HWC issued demolition permits for four 20th century buildings situated on Saunders Road and on Bantry Road.
The foundation submitted objections against the demolition of these buildings which it said were important heritage resources that still contributed positively to the enjoyment of this old neighbourhood.
Foundation chairperson Ian Pretorius said Bantry Bay has suffered numerous losses because of demolitions over the past 20 years.
“These early 20th century buildings represent the very early architectural and urban-making fabric of old Bantry Bay. If we wipe out these tangible reminders of a neighbourhood’s past and the achievements of our forebears, we will end up with a sterile, monotonous neighbourhood that looks like any other modern neighbourhood in the world.
“We must preserve the richness of different architectural styles, artistic expression and building materials to maintain an aesthetically varied and inspiring urban environment,” he said.
Pretorius said Heritage management seemed to favour protection of old buildings that were situated in a Heritage Protection Overlay Zone (HPOZ) .

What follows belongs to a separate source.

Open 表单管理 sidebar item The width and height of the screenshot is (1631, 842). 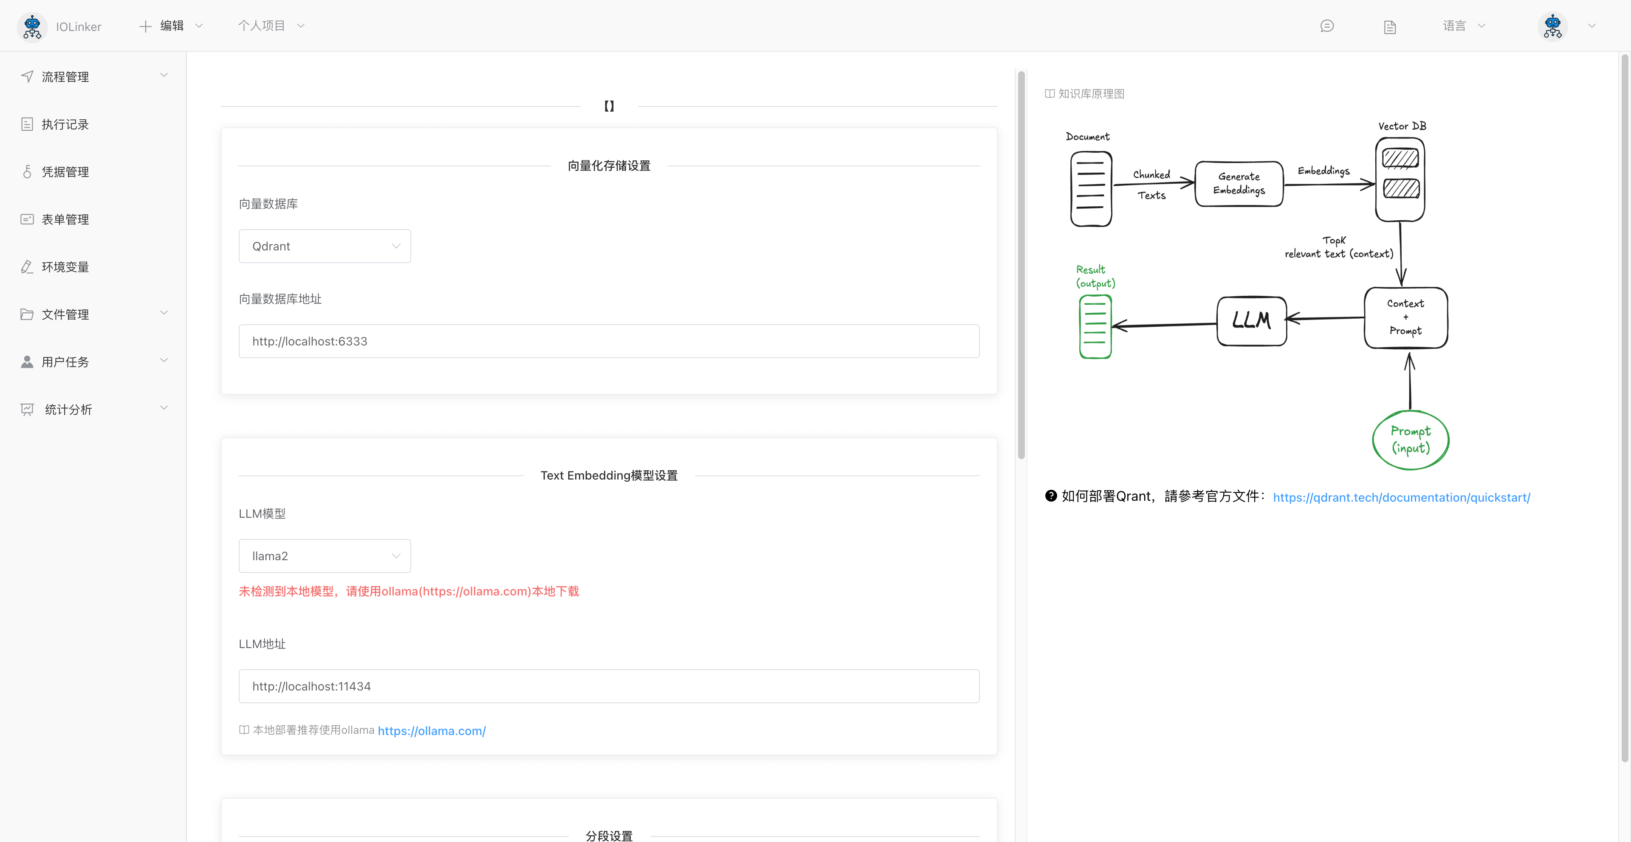pos(65,220)
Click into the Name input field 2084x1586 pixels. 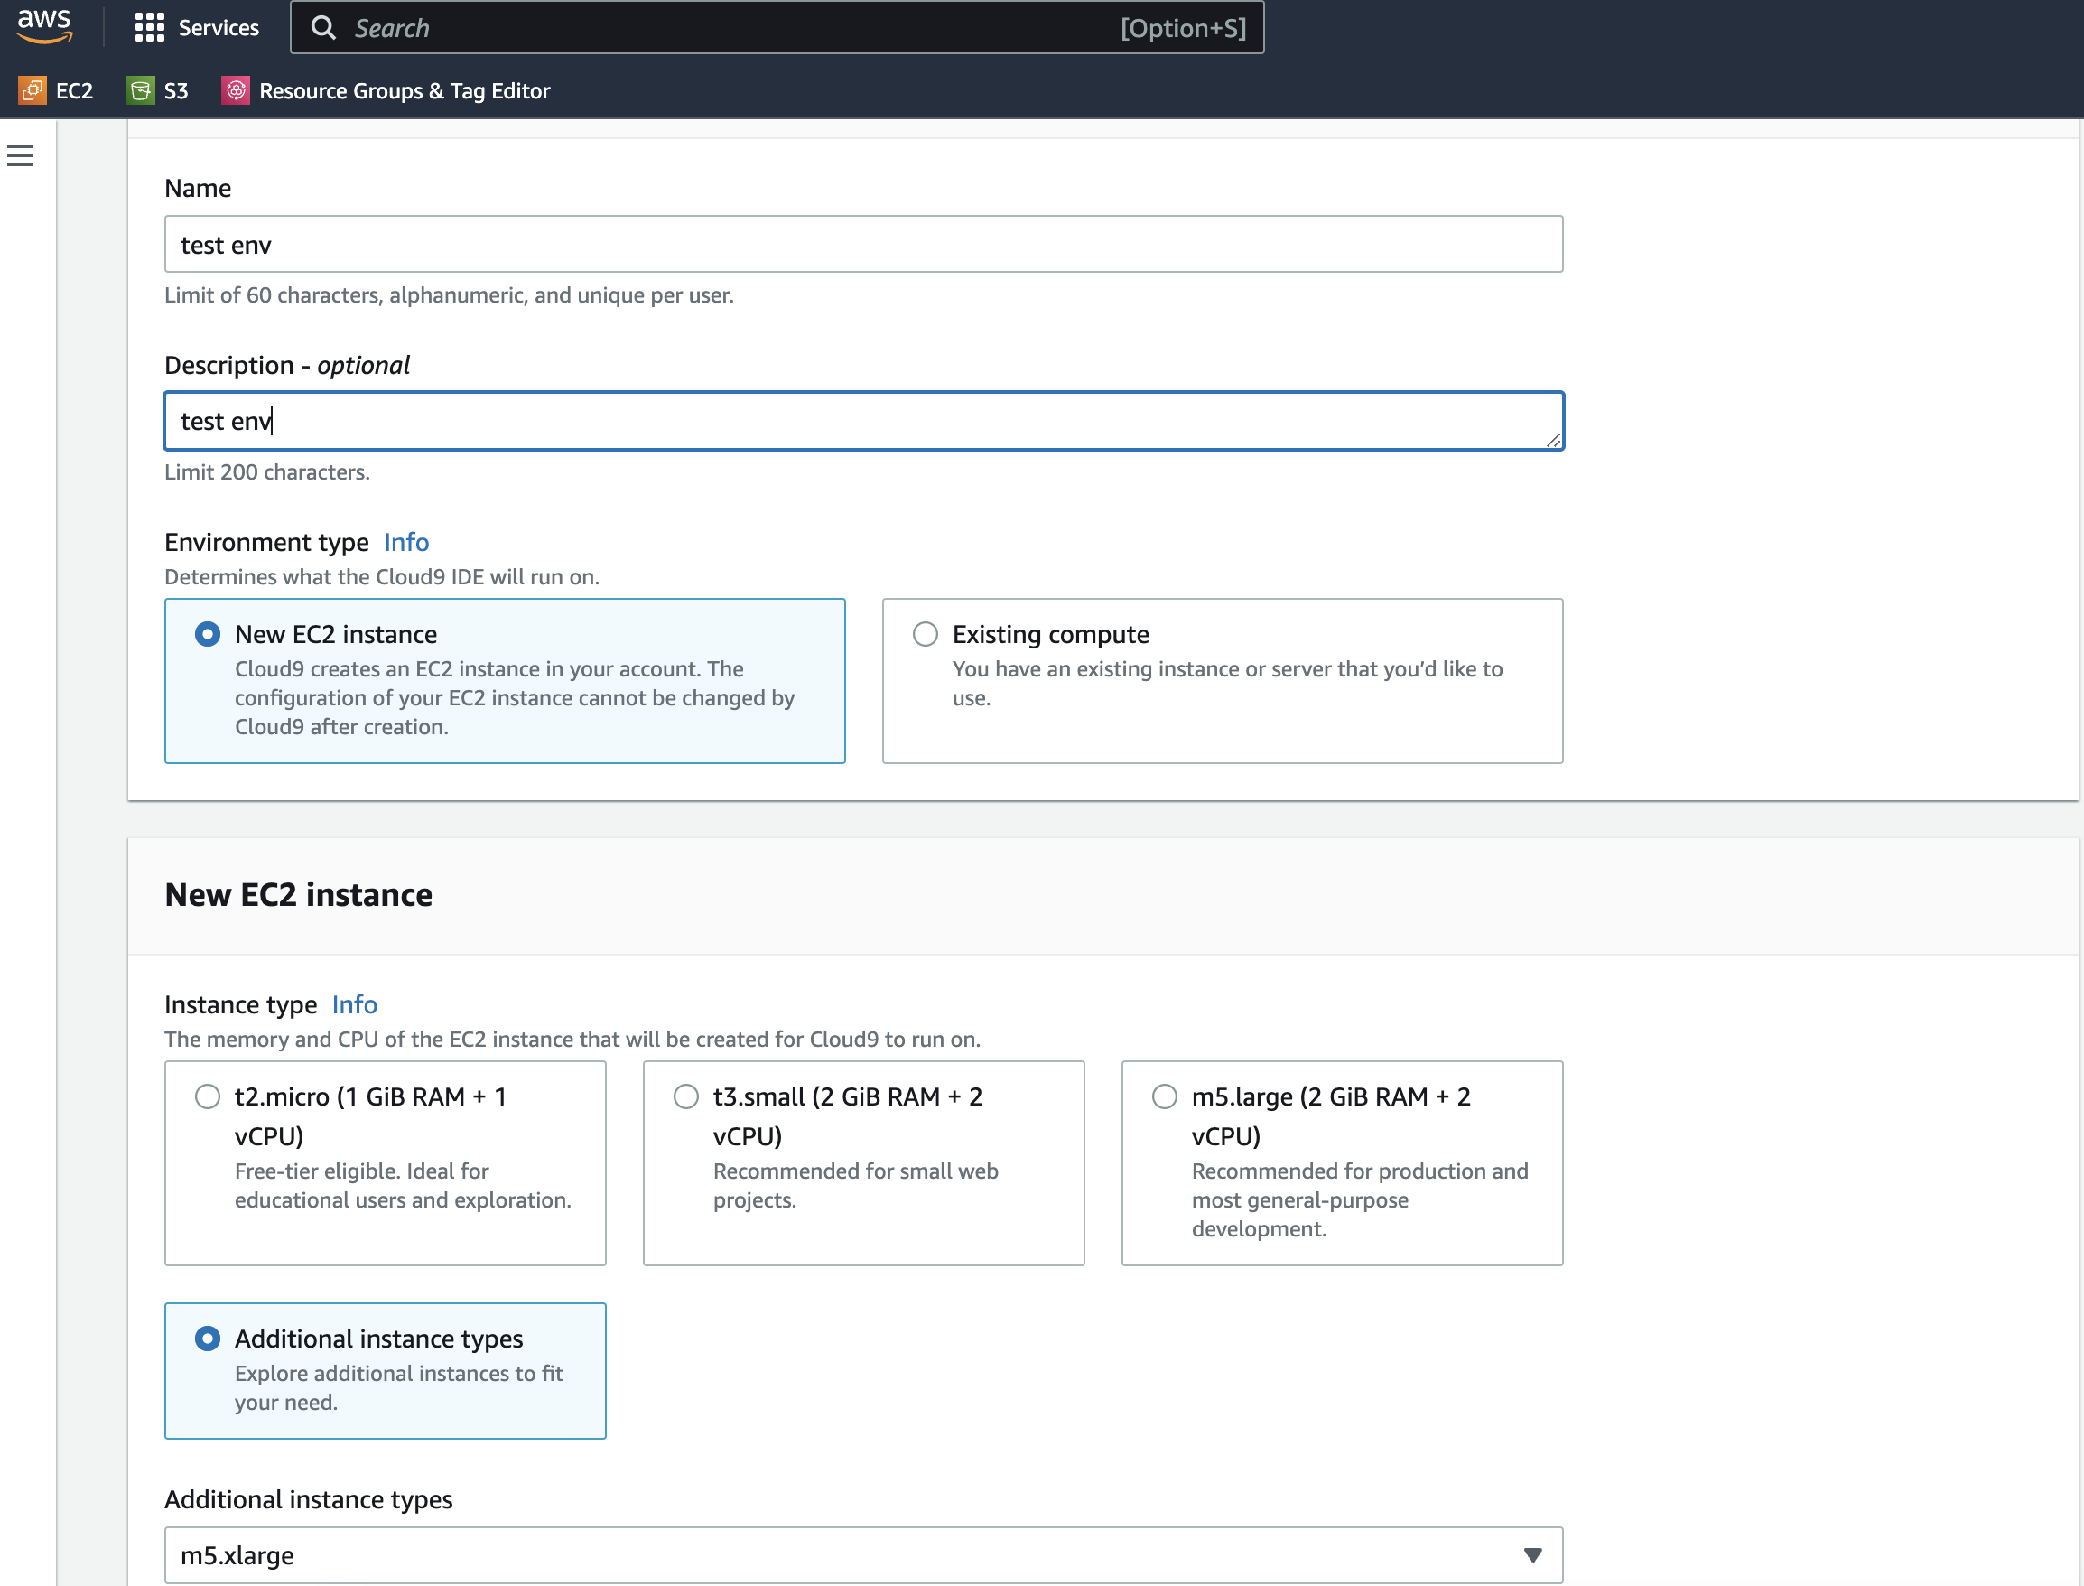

“Bo-Kaap was, for instance, recently declared a HPOZ, meaning that the entire neighbourhood must conform to heritage legislation.

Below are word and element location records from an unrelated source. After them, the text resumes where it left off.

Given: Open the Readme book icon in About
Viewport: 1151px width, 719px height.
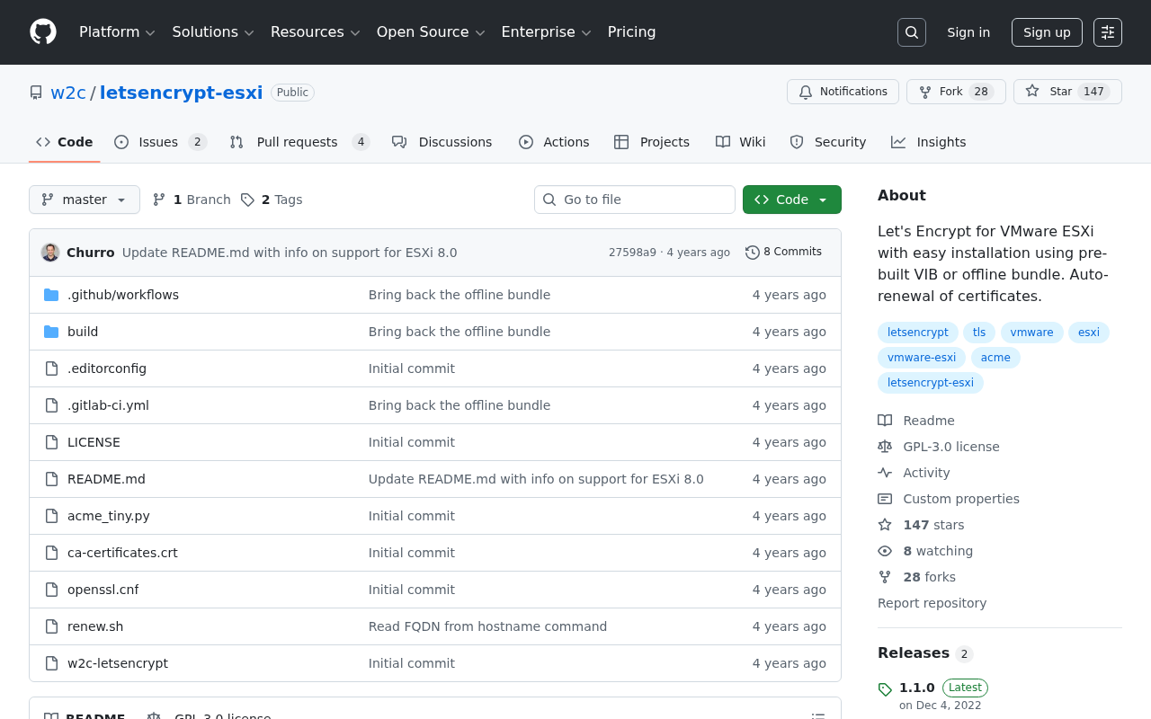Looking at the screenshot, I should pyautogui.click(x=885, y=420).
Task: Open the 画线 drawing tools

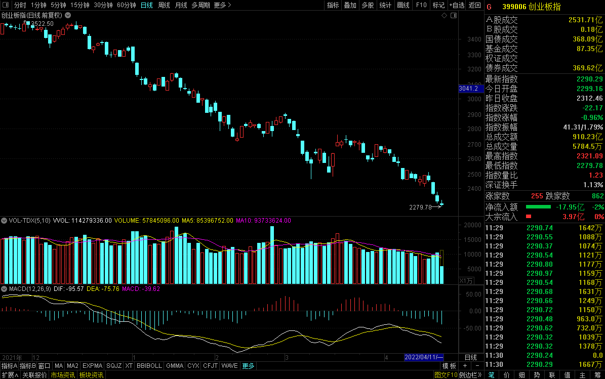Action: pos(403,5)
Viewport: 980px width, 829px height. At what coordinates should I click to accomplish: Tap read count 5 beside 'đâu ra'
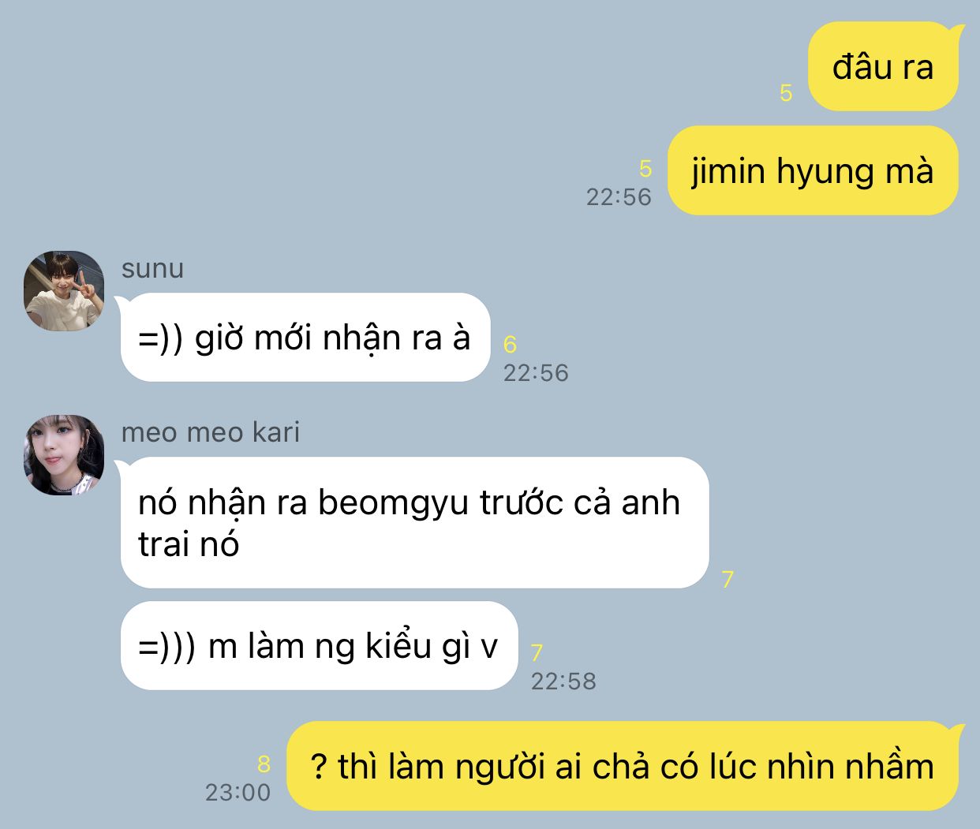[786, 93]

“Huge areas in Cape Town do not qualify as a HPOZ because there are not enough historic buildings left in those areas. The danger is, like now in Bantry Bay, that these few loose standing historic buildings are given demolition permits as HWC and Heritage practitioners argue that these buildings have ’lost their context’.
“Our argument is that the few that are left over are precious as it is all that remains. These old buildings contribute to the sense of history in Cape Town and must be retained,” Pretorius said.

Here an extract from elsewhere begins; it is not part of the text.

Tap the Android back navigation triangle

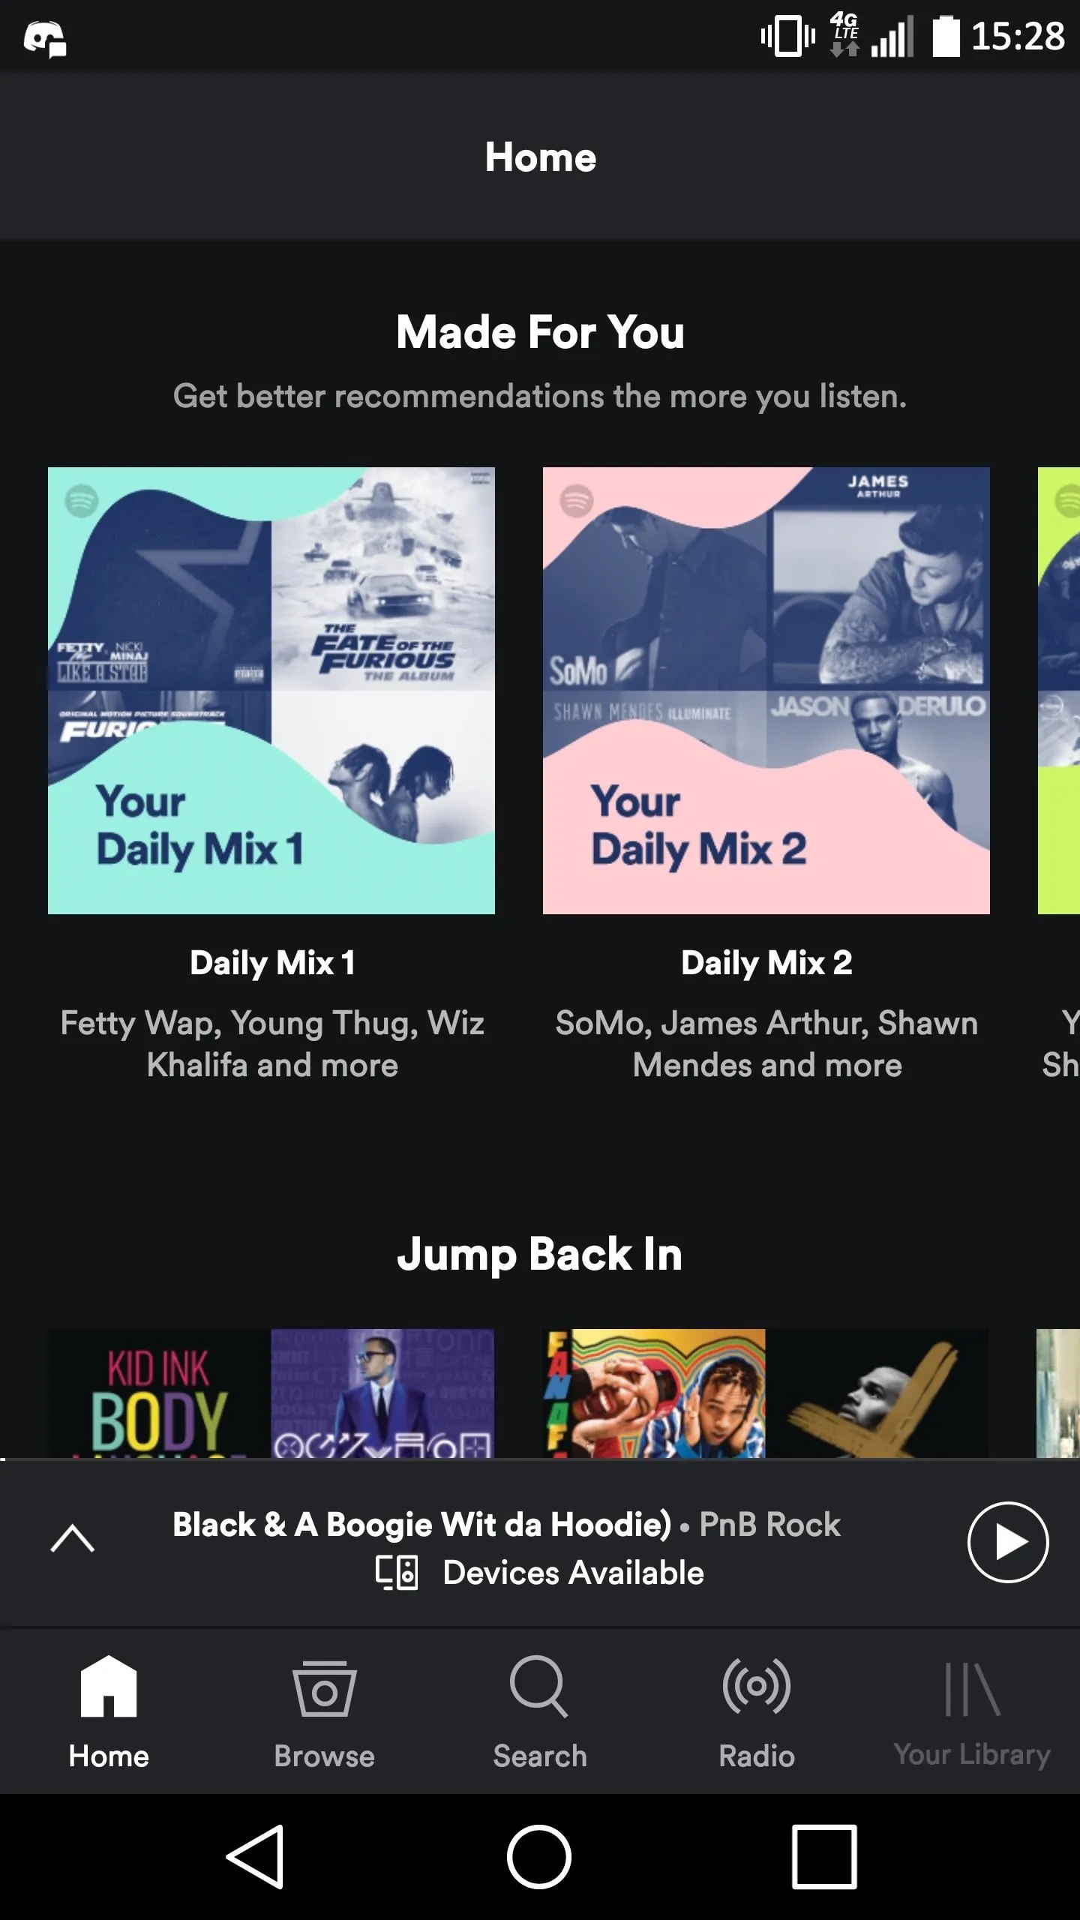256,1856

He said many people have remarked how sad it was to lose old, well-built structures to the monotony of box-like mass-produced “international buildings” that showed no geographic or cultural relevance to Cape Town or Bantry Bay.
Sea Point, Fresnaye, Bantry Bay Ratepayers and Residents’ Association (SFB) chairperson Michael Ender said the provincial heritage authority had deemed the area not to be of significant enough heritage value and this meant that developers had free rein to do as they wished.
Ender said they anticipated that the development pressure on the SFB area would increase in the future.
“We know that developers are placing significant pressure on the provincial and city heritage authorities to dilute even further the current legal measures that are in place to protect our fragile and vulnerable built heritage.
“Rather, as the SFB, we are asking the City and the province to do more to protect and conserve these valuable assets for current and future generations. A good start would be for the heritage authorities to do a thorough assessment of the remaining heritage structures in the area, and in the city as a whole, so as to produce a register of buildings, spaces and places deemed to be of heritage value, and therefore protection,” he said.
HWC acting chief executive Colette Scheermeyer said the structures were considered to have insufficient heritage significance to warrant retention and were not within a declared or proposed Heritage Protection Overlay.
“As a heritage authority, if there is no heritage context to formally protect the structure nor does the structure possess heritage value, HWC has no valid reason for not issuing a permit,” she said.